⚡ Blazing Fast topic modelling over short texts utilizing the power of 🔢 Numpy and 🐍 Numba.
- Fast ⚡
- Scalable 💥
- High consistency and coherence 🎯
- High quality topics 🔥
- Easy visualization and inspection 👀
- Full scikit-learn compatibility 🔩
Install from PyPI:
pip install tweetopic
If you intend to use the visualization features of PyLDAvis, install the package with optional dependencies:
pip install tweetopic[viz]
👩💻 Usage (documentation)
For easy topic modelling, tweetopic provides you the TopicPipeline class:
from tweetopic import TopicPipeline, DMM
from sklearn.feature_extraction.text import CountVectorizer
# Creating a vectorizer for extracting document-term matrix from the
# text corpus.
vectorizer = CountVectorizer(min_df=15, max_df=0.1)
# Creating a Dirichlet Multinomial Mixture Model with 30 components
dmm = DMM(n_clusters=30, n_iterations=100, alpha=0.1, beta=0.1)
# Creating topic pipeline
pipeline = TopicPipeline(vectorizer, dmm)

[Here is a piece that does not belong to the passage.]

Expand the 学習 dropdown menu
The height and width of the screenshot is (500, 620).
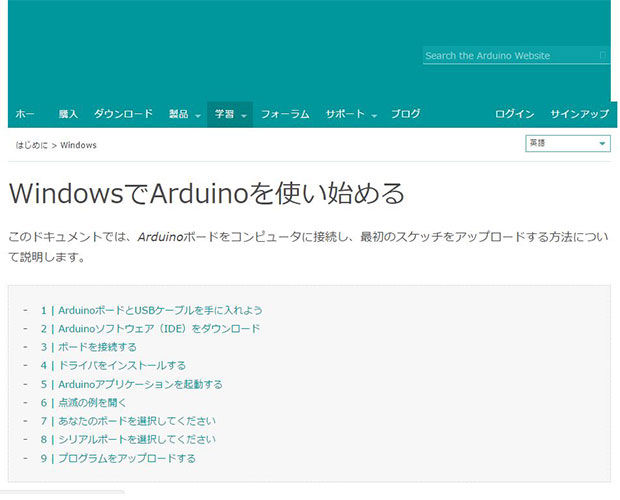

You may fit the model with a stream of short texts:
pipeline.fit(texts)
To examine the structure of the topics you can either look at the most frequently occuring words:
pipeline.top_words(top_n=3)
-----------------------------------------------------------------
[
{'vaccine': 1011.0, 'coronavirus': 428.0, 'vaccines': 396.0},
{'afghanistan': 586.0, 'taliban': 509.0, 'says': 464.0},
{'man': 362.0, 'prison': 310.0, 'year': 288.0},
{'police': 567.0, 'floyd': 444.0, 'trial': 393.0},
{'media': 331.0, 'twitter': 321.0, 'facebook': 306.0},
...
{'pandemic': 432.0, 'year': 427.0, 'new': 422.0},
{'election': 759.0, 'trump': 573.0, 'republican': 527.0},
{'women': 91.0, 'heard': 84.0, 'depp': 76.0}
]
Or use rich visualizations provided by pyLDAvis:
pipeline.visualize(texts)
Note: You must install optional dependencies if you intend to use pyLDAvis
- Yin, J., & Wang, J. (2014). A Dirichlet Multinomial Mixture Model-Based Approach for Short Text Clustering. In Proceedings of the 20th ACM SIGKDD International Conference on Knowledge Discovery and Data Mining (pp. 233–242). Association for Computing Machinery.